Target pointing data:
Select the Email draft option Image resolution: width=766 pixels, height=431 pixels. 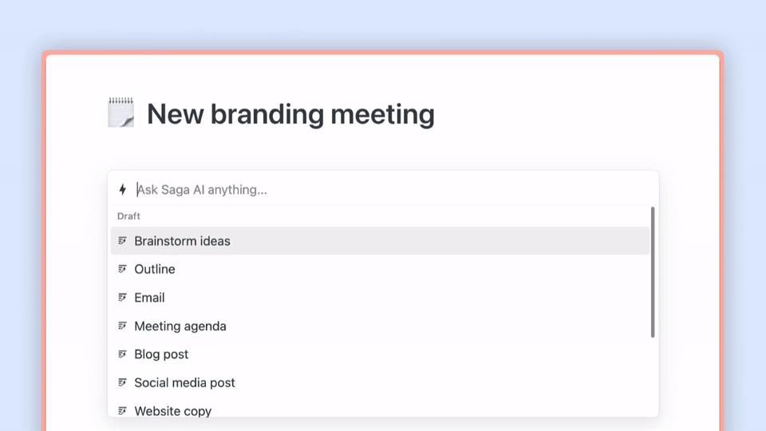[150, 298]
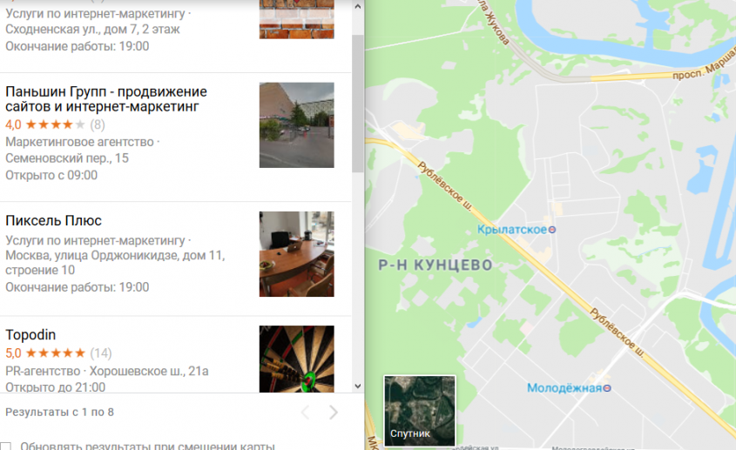Switch map to Спутник satellite view

click(420, 411)
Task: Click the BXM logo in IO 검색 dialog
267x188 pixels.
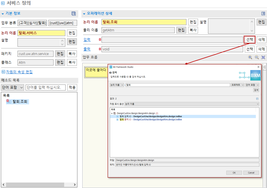Action: pyautogui.click(x=255, y=76)
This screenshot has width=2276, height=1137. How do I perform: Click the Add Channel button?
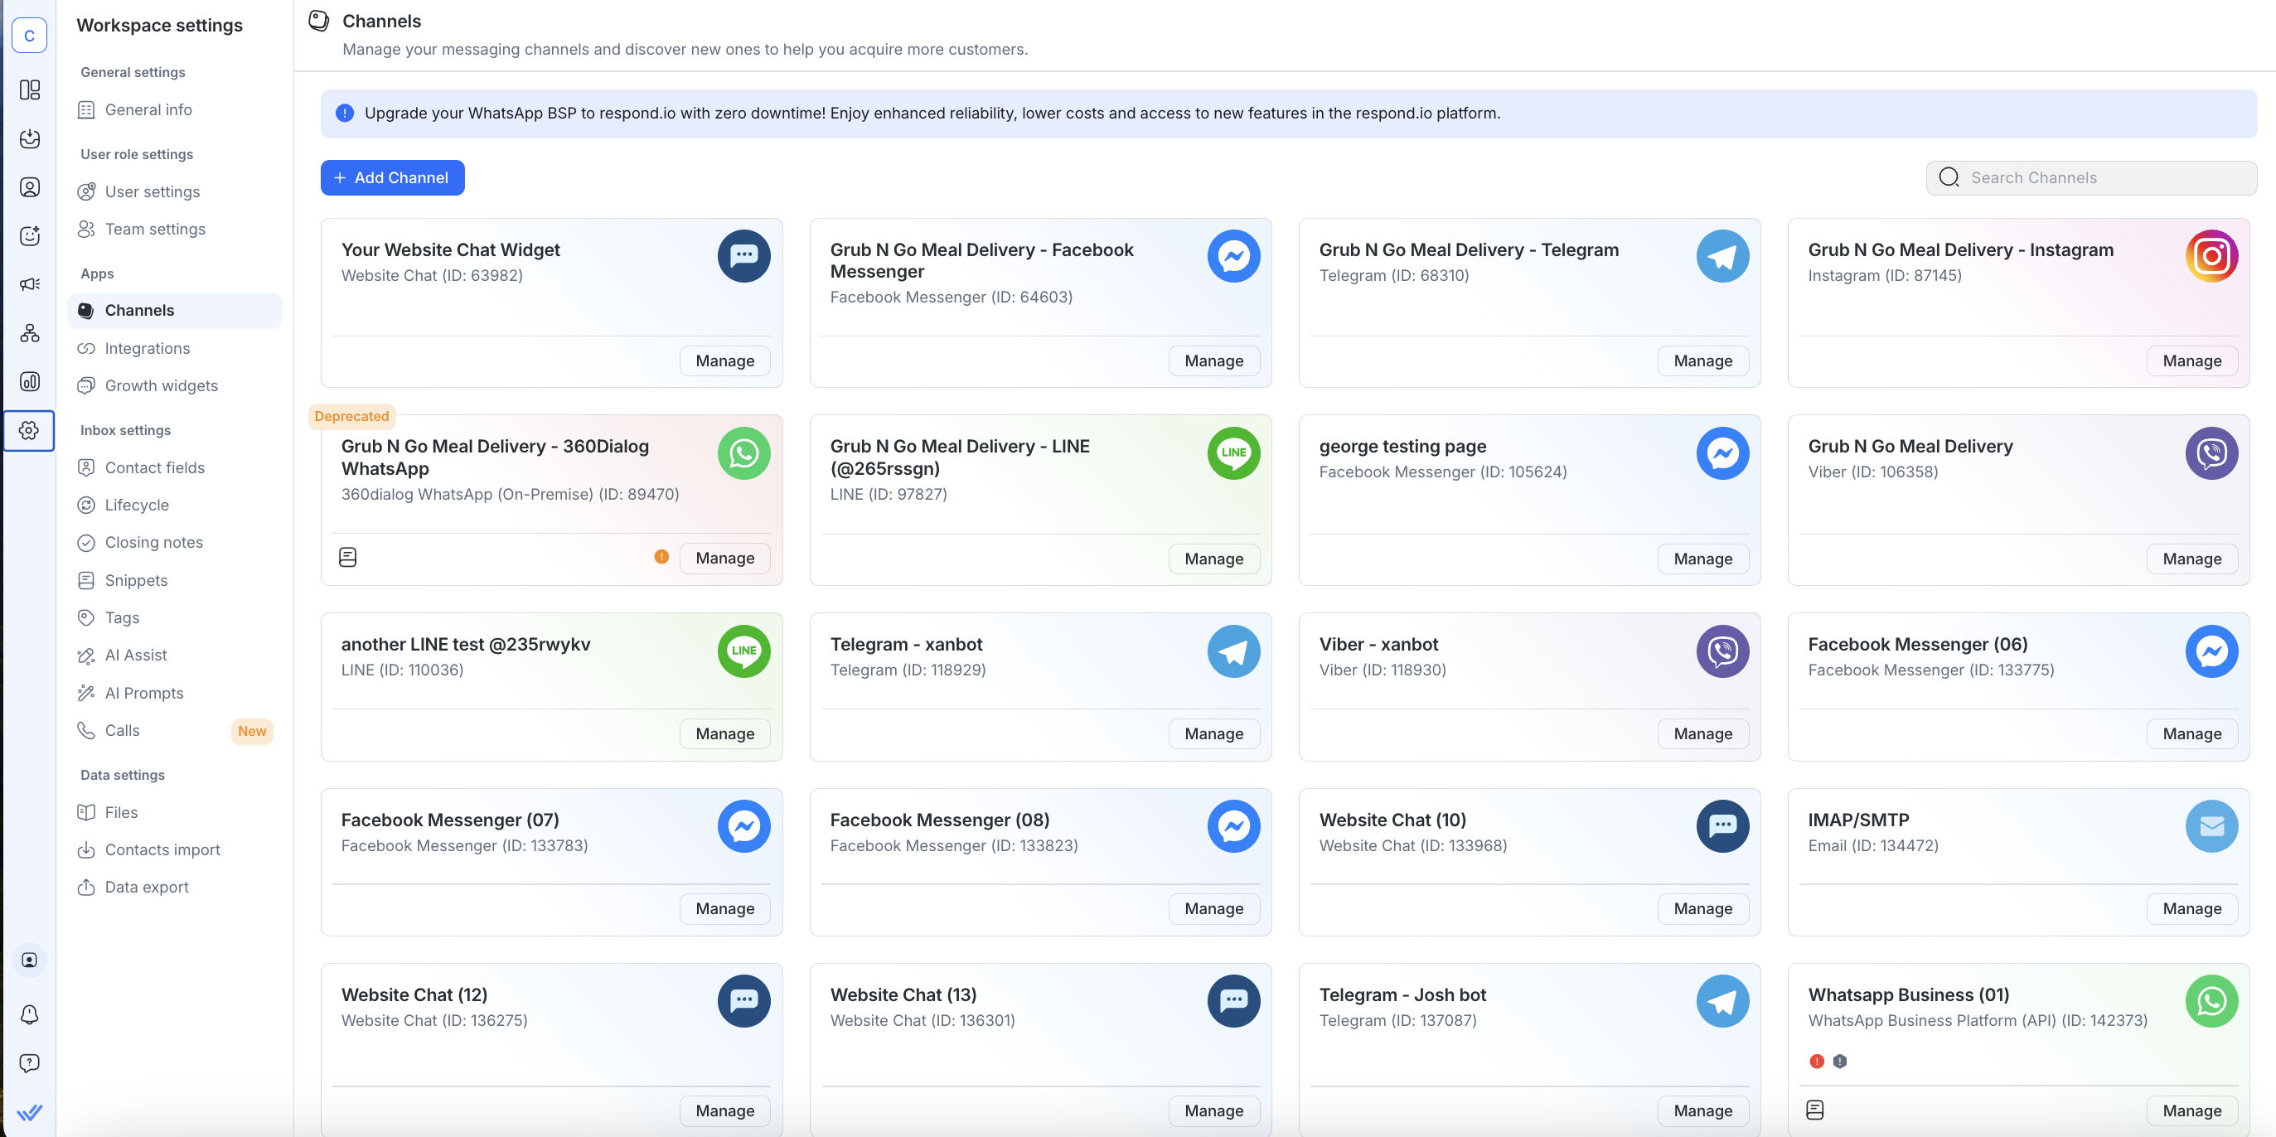pos(392,178)
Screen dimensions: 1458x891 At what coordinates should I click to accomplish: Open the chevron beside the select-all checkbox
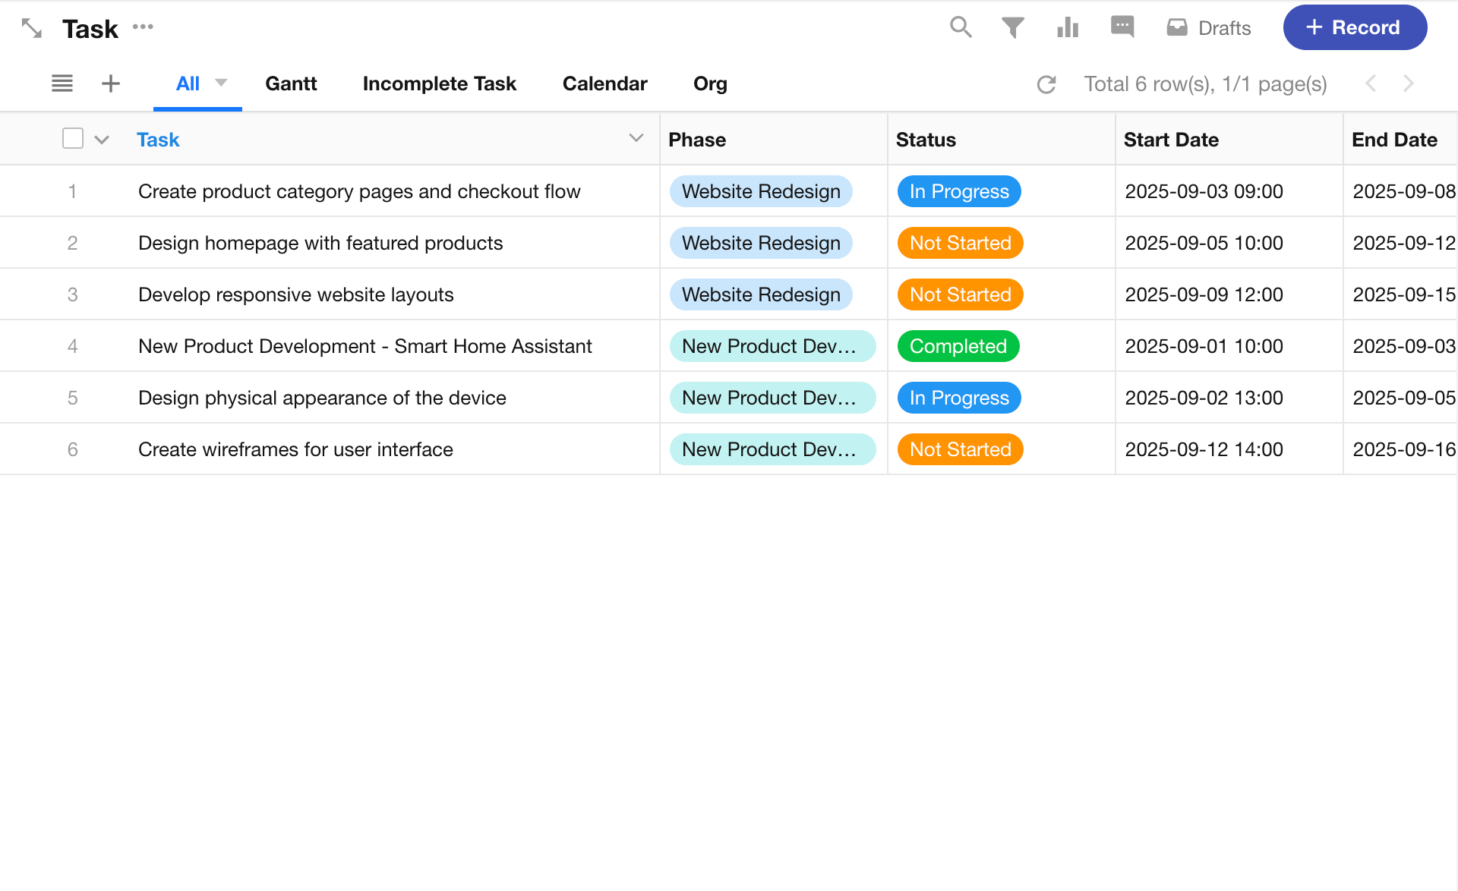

WHAT THE EXERCISE ASKS >> Rewrite everything from the line containing "Task: Click the BXM logo in IO 검색 dialog" down to the end of the entries, replacing "logo" with "icon" and keeping all else unchanged. Leave the pictures out of your answer.

THE SOLUTION >>
Task: Click the BXM icon in IO 검색 dialog
267x188 pixels.
Action: pyautogui.click(x=255, y=76)
This screenshot has width=2276, height=1137. How do I perform: Click the Add Channel button?
pos(392,178)
Screen dimensions: 1458x891 At what coordinates should I click to accomplish: Open the chevron beside the select-all checkbox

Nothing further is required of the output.